The screenplay by Steven Conrad is based on the best-selling memoir written by Gardner
with Quincy Troupe. The film was released on December 15, 2006, by Columbia Pictures.
For his performance, Smith was nominated for an Academy Award and a Golden Globe for Best
Actor. The unusual spelling of the film's title comes from graffiti on a wall that Chris
sees near the beginning of the film. In the movie, "happiness" is incorrectly spelled
as "happyness" on the wall outside the daycare facility Gardner's son attends.
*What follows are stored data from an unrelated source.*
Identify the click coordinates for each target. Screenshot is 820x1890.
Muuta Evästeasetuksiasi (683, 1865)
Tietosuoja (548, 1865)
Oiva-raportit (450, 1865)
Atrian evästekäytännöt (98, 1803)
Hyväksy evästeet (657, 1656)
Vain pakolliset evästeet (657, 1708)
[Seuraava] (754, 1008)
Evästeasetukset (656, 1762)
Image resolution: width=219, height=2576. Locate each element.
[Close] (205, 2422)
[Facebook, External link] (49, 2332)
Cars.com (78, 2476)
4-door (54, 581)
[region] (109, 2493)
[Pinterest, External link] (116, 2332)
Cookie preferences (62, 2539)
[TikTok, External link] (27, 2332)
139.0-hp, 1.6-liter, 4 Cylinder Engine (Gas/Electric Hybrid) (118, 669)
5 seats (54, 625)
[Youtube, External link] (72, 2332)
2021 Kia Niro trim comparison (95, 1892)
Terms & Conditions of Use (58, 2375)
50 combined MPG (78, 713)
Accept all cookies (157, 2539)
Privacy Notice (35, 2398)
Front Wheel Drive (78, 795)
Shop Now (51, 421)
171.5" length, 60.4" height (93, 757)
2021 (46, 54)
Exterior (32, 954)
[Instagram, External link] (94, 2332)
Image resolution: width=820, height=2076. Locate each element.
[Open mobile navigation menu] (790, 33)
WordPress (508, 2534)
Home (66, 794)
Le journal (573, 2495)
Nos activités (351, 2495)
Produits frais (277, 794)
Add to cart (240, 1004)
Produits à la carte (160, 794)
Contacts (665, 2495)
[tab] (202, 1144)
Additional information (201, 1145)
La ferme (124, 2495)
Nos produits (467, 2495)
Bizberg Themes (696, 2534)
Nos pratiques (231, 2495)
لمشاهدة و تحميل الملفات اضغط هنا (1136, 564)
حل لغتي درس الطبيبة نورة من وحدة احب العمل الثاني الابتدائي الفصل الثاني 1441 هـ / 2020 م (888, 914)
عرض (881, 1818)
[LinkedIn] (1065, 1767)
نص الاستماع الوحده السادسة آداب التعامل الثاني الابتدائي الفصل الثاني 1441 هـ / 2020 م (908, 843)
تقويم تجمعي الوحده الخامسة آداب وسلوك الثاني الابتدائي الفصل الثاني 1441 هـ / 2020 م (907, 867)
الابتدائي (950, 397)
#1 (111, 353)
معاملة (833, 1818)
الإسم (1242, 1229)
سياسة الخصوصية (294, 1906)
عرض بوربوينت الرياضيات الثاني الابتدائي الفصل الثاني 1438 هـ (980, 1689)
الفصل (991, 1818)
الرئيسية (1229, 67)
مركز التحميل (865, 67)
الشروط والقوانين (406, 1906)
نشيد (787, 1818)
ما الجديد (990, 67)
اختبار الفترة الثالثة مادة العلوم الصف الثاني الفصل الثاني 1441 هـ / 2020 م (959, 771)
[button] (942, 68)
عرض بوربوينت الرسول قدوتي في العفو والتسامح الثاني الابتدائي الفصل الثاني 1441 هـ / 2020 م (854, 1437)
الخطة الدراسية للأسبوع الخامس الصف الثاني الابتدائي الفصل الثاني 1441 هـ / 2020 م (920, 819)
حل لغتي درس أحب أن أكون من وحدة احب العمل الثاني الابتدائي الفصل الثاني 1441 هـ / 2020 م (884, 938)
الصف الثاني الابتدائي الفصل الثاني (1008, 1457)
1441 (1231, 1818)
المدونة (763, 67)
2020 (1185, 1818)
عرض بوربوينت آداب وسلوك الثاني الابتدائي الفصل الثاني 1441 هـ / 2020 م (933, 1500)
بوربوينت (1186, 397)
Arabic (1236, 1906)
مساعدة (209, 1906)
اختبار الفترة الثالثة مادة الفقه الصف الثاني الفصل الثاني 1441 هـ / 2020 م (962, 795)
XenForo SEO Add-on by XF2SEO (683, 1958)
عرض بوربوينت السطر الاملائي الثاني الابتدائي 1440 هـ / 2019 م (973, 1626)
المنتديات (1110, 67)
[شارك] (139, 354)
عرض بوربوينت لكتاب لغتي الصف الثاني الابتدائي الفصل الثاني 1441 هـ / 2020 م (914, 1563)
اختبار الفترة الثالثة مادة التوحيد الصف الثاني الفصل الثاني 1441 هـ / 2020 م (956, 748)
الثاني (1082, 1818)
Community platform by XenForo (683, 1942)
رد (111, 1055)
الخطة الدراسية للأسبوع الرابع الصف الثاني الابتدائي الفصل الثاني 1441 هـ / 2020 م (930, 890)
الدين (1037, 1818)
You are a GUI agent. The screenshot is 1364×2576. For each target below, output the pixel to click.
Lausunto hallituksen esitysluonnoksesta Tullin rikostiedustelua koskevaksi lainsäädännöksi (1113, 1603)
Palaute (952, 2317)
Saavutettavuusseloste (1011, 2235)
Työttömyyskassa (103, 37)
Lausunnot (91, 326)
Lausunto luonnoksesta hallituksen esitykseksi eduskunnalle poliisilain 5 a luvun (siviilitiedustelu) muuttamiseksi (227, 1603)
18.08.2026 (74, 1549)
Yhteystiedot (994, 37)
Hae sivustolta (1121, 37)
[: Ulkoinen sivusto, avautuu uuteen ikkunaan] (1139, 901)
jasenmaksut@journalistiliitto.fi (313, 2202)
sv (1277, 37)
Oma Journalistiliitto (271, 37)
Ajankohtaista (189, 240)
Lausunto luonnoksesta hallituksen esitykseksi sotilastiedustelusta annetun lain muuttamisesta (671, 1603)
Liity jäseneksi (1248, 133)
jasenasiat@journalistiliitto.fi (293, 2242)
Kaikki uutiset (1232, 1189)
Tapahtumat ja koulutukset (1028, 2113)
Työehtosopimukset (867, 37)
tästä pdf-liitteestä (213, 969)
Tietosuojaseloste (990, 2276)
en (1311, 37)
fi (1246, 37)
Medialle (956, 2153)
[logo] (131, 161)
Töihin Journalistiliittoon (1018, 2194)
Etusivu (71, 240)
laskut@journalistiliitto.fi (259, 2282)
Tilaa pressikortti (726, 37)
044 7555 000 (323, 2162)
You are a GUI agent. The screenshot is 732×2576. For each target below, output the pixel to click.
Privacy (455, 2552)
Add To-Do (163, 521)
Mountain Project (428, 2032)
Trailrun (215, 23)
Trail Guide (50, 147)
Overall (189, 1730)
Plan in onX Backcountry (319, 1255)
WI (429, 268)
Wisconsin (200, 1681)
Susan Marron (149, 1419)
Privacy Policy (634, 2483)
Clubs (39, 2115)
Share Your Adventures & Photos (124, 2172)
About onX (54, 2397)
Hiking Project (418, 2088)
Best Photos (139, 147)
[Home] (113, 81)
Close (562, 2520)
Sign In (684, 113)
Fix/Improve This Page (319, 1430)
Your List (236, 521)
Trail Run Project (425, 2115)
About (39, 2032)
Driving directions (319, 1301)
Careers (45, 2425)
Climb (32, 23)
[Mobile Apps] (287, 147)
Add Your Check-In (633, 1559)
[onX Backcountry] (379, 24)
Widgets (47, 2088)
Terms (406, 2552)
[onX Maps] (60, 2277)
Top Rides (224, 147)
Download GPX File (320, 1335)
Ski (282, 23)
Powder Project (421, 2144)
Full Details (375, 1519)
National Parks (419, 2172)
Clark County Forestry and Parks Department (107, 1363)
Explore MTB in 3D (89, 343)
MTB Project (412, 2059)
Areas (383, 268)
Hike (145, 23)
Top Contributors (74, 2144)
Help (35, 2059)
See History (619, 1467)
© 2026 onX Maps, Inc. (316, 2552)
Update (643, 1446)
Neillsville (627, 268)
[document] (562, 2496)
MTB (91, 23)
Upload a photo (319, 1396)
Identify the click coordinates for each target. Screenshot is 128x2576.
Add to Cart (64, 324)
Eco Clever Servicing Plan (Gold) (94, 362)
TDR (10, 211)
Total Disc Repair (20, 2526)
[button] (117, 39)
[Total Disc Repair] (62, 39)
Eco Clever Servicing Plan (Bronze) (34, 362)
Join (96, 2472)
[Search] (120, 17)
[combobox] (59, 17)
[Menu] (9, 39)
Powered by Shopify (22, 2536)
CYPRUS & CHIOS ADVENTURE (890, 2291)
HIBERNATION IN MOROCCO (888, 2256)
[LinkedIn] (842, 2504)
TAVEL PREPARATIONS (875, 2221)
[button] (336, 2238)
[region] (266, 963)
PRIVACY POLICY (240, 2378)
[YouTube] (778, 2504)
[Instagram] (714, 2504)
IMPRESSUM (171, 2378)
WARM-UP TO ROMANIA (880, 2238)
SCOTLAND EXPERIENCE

Synopsis In 1981, San Francisco, salesman Chris Gardner
invests his entire life savings in portable bone-density scanners which he demonstrates
to doctors and pitches as a handy quantum leap over standard X-rays. While he is able
to sell most of them, the time lag between the sales and his growing financial demands
enrage his already bitter and alienated wife Linda, who works as a hotel maid. The lack
of a stable financial state increasingly erodes their marriage, in spite of them caring for
their five-year old son, Christopher. While downtown trying to sell one of the scanners,
Gardner meets Jay Twistle, a manager for Dean Witter Reynolds and impresses him by solving
a Rubik's Cube during a short taxi ride. After Jay leaves, Gardner lacks money to pay the
fare, and chooses to run, resulting in the driver chasing him into a subway station.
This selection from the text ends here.